The Torah is quite specific in what this means:

v’cherev lo ta’avor be’artzeichem. And no weapon shall pass through this land (Lev. 26:6).

WearOrangeBethEl2019The Torah is suggesting that we will only achieve peace when we rid our world and ourselves of weapons of murder. This week, at the entrance to Congregation Beth El, we have orange lawns signs posted out front, with the word #ENOUGH written on them. Tree branches hang over these signs, each with orange ribbons tied to them. This week, we observe Gun Violence Awareness Day and wear orange to say enough is enough. This week, we declare that the blessings in our lives don’t matter, that being happy with what we have doesn’t matter, as long is we don’t have peace in our lives, as long as approximately 100 Americans are killed by guns every day.

Why orange? Because that was Hadiya Pendleton’s favorite color – and that is what her friends wore in her memory. She was shot in the back, and murdered in 2013, while on a playground in Kenwood, Chicago, with friends, after taking a school exam; she was murdered one week after performing at President Obama’s second inauguration.
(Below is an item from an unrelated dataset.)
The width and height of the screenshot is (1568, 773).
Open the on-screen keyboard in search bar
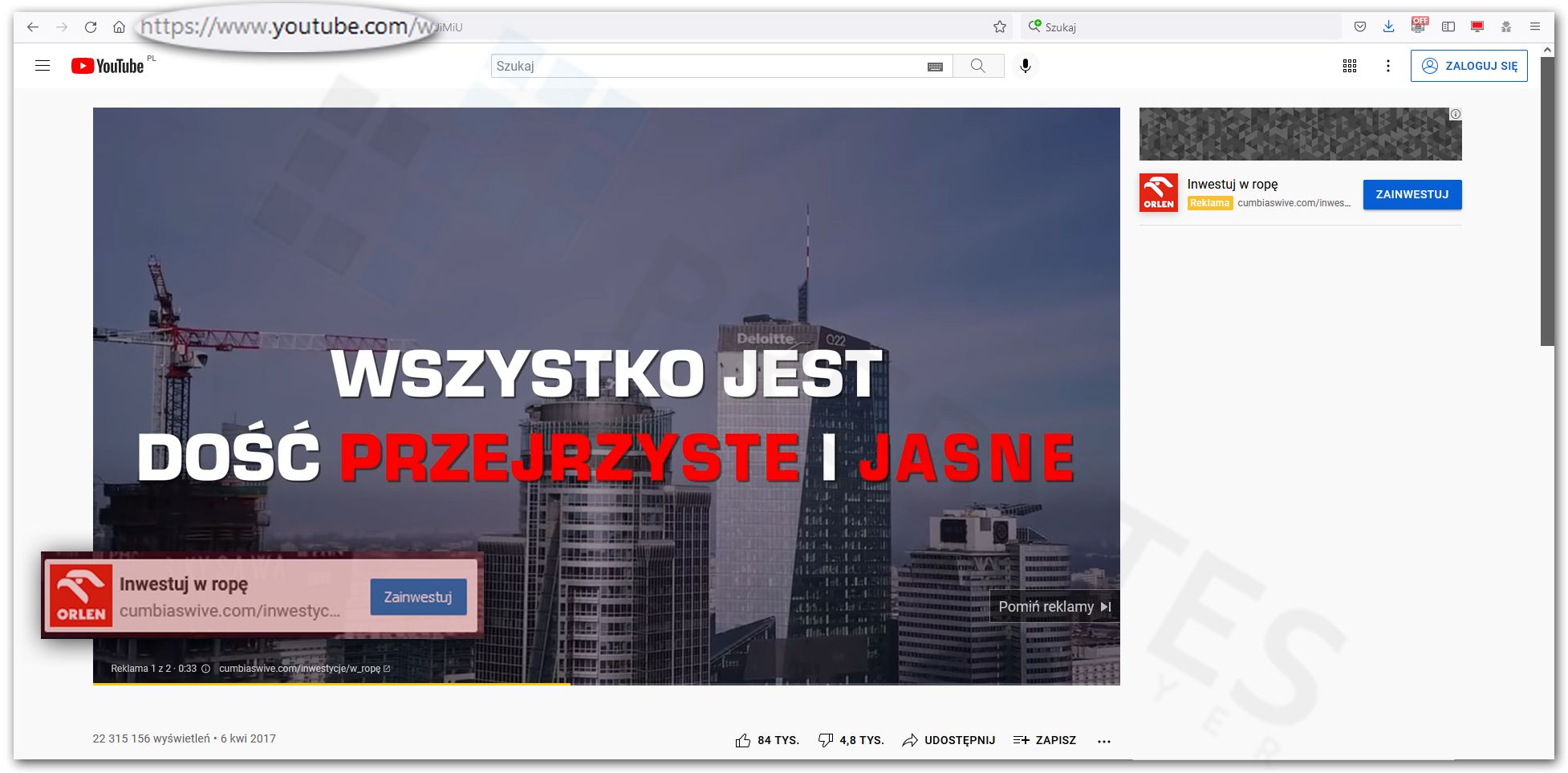(x=934, y=66)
Just this past weekend, a disgruntled former employee walked into the Virginia Beach Municipal Building, the Town Hall where the Mayor’s office is, and starting shooting, killing 12 people in an officie complex that housed 400. This mass shooting is the deadliest in our country this year. We might focus on the tragic mass shootings that cause us fear, school shootings like at Marjory Stoneman Douglas High school in Parkland, or synagogue shootings like at Tree of Life Congregation in Pittsburgh, but we cannot forget the daily losses of life by gun violence. The loss of life that becomes just a number, those who are victims of this epidemic that kills 36,000 Americans a year. Like Hadiya Pendleton. Or like Rashad Jones.

Anita Pittman, a wonderful person and a dear member of our community and professional team, works as Beth El’s Financial Administrator. As we gathered for Shabbat services last Shabbat to read Parashat Bechukotai, she was burying her 20-year-old godson and cousin, Rashad Jones. He was shot and murdered just miles from here, sitting on his front stoop, in Newark last week. An innocent soul. And just one of the over 36,000 that are victims of gun violence every year. We cannot just be fearful of mass shootings. We need to end the gun violence epidemic that ends the life of a child on their front porch on a warm spring weekend evening.
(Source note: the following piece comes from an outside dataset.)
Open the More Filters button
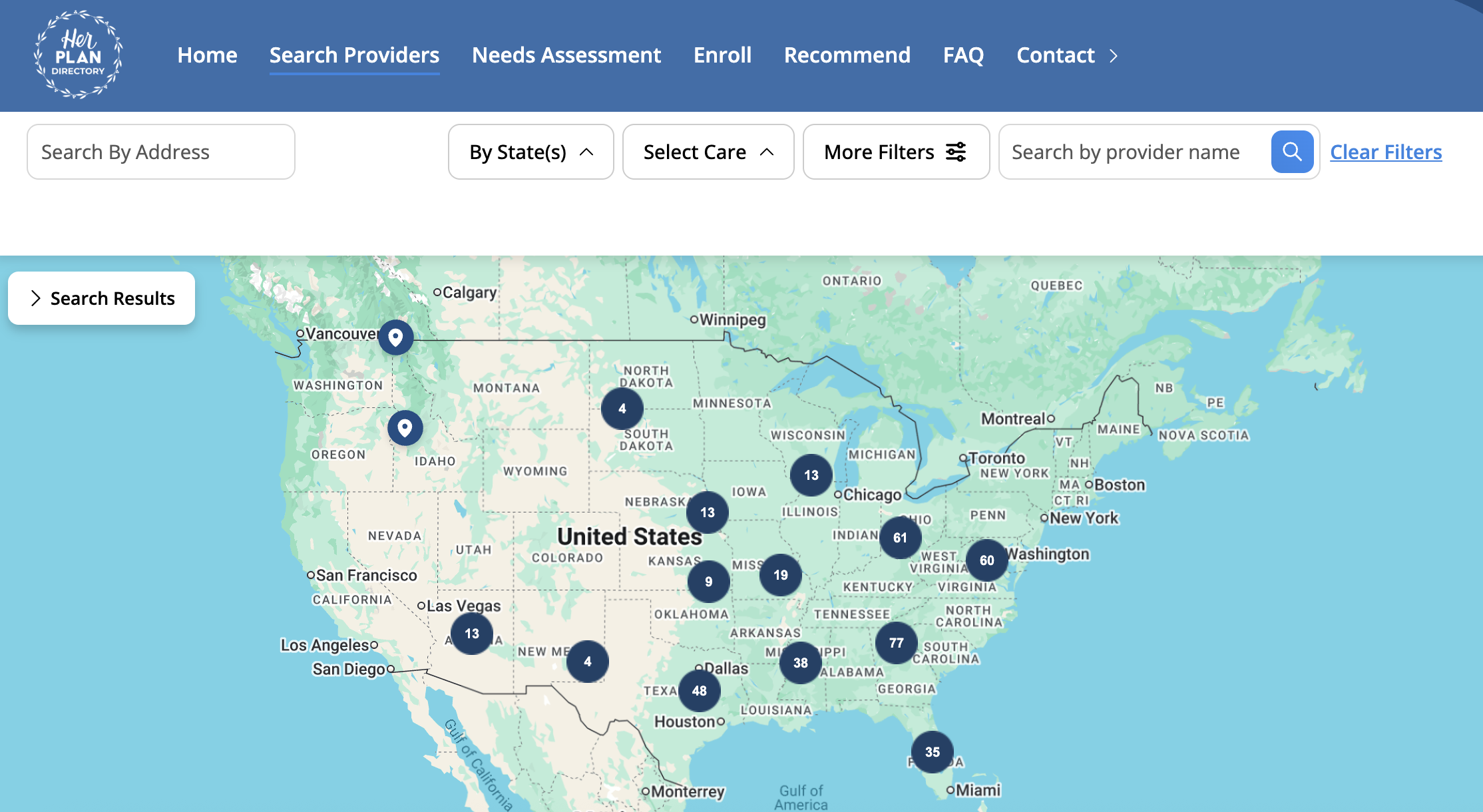Viewport: 1483px width, 812px height. tap(895, 152)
We can wear orange. We can put up ribbons. We can post lawn signs that say #Enough. But that really isn’t enough. And we can be thankful for all the blessings we have in our lives. And believe that they are enough. But they aren’t. Because it won’t be enough until we stop bury children. It won’t be enough until our elected officials stop participating in avodah zarah, until they stop worshipping AR-15s like they are idols. It won’t be enough until our elected leaders are beholden to voters, to their constituents, instead of the gun lobby. And it won’t be enough until we pass federal laws to reduce gun violence.
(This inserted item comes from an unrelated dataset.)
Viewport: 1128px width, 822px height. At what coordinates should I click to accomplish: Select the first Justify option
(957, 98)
And we will not stop fighting this epidemic until we see God’s blessings – God’s promise — of cherev lo taavor b’artzeichem, of no weapons of murder in our land, come to fruition. May the memory of Rashad Jones be for a blessing. And may we finally see God’s promise in our lives. May the prophecy of Isaiah become reality as we turn our swords into plowshares, and spears into pruning hooks, as we plant flowers in our gun barrels. Because we cannot truly be satisfied, until we can build a world where we are all safe. May it be so. May it happen speedily in our day. And may we do the holy work, the necessary work, to make it happen.